CULTURA › OPINIóN
› Por Cecilia Rossetto
Conocí a Oscar Balducci de muy jovencita, sin imaginar que nuestras vidas, personal y artísticamente, iban a quedar entrelazadas para siempre. Es difícil intentar pensar qué empezó primero en el inmenso caudal creativo de Balducci, si fue la imagen o la poesía. Acompañé durante años su pasión por el flamenco, esa fiebre que le hacía internarse en la oscuridad de los teatros para seguir con su cámara cada paseo, cada braceo y cada escobilla de tan encumbrados bailaores. Luego, al finalizar las funciones, íbamos a nuestra casa del barrio de Caballito con toda la compañía para amanecernos desentrañando las injusticias del mundo entre vinos y cante.
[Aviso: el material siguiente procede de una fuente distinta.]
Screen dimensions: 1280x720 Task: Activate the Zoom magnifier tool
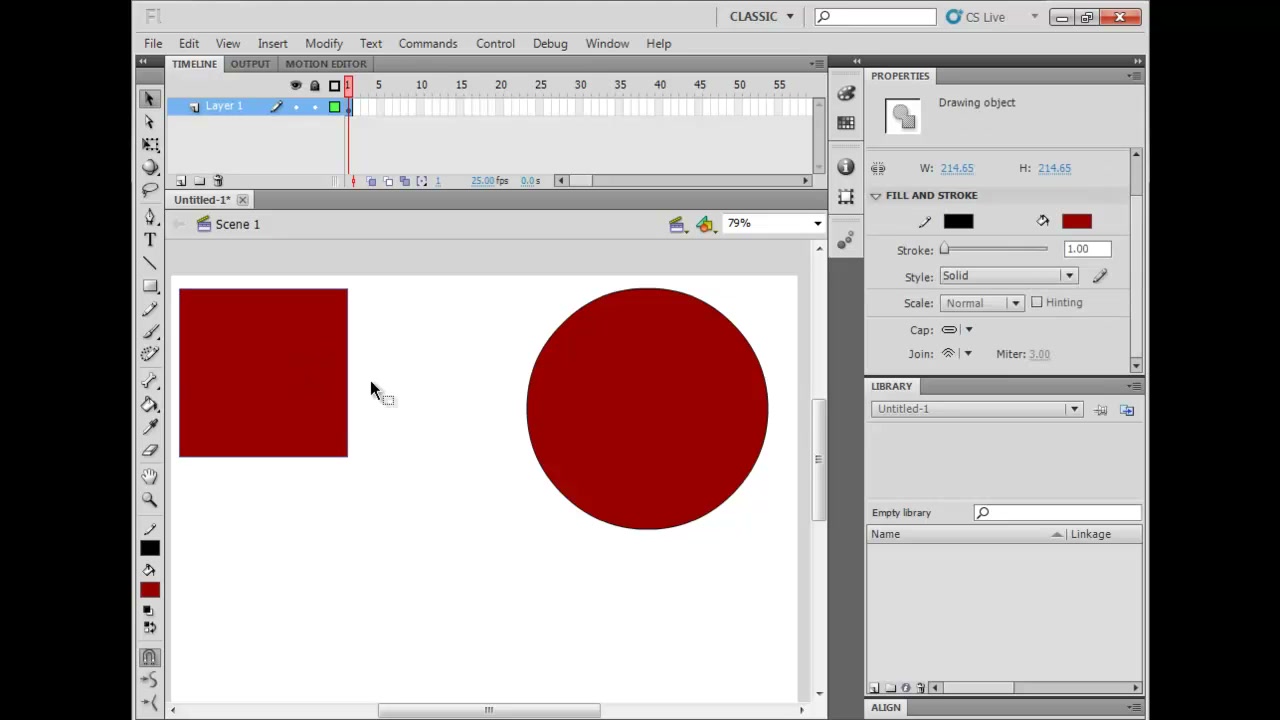pyautogui.click(x=150, y=500)
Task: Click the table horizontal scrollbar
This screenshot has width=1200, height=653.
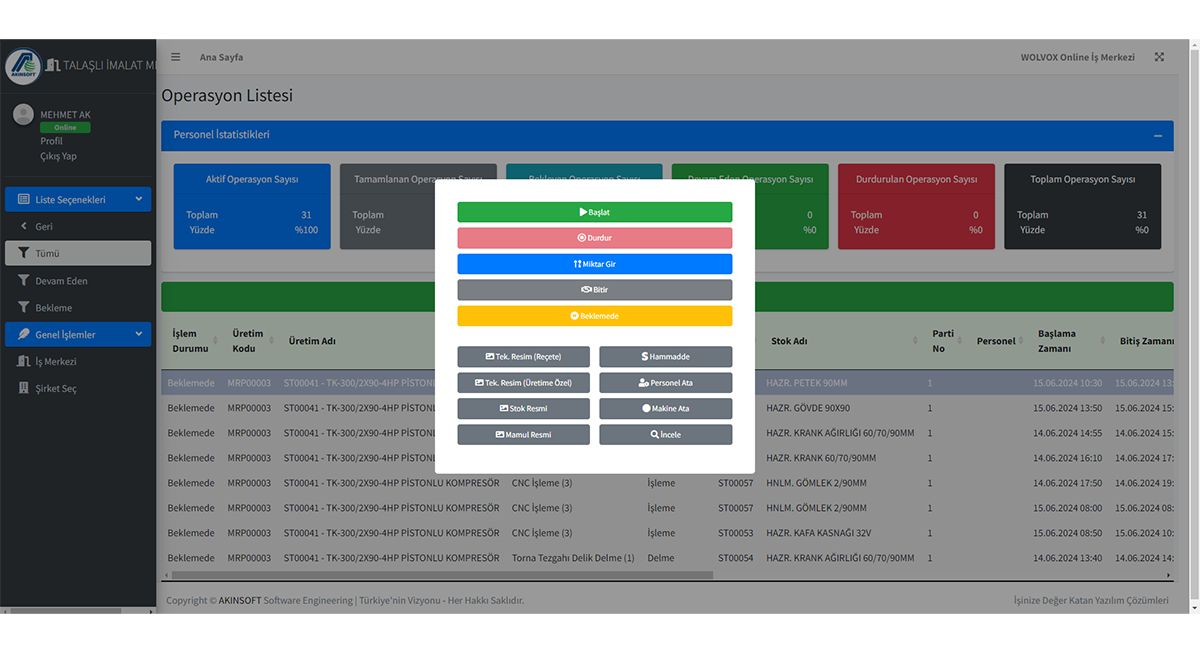Action: pos(440,575)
En las fotos de la muestra se encontrarán las imágenes que iluminan nuestra memoria y nos devuelven la gravedad de sus miradas, la hondura y la austeridad de este “baile del pueblo” pero, por sobre todo, nos reencuentran con el impulso vital de Cristina Hoyos, Manuela Vargas y Antonio Gades... y volvemos a vibrar con ellos. Ese es el luminoso legado de Balducci, y digo luminoso porque Gades creía que “los poetas y los artistas son los primeros en llegar a la luz”. Y allí estarán ellos, en esa luz donde siempre se sintieron libres y adonde se fueron “como han venido, sin hacer ruido”.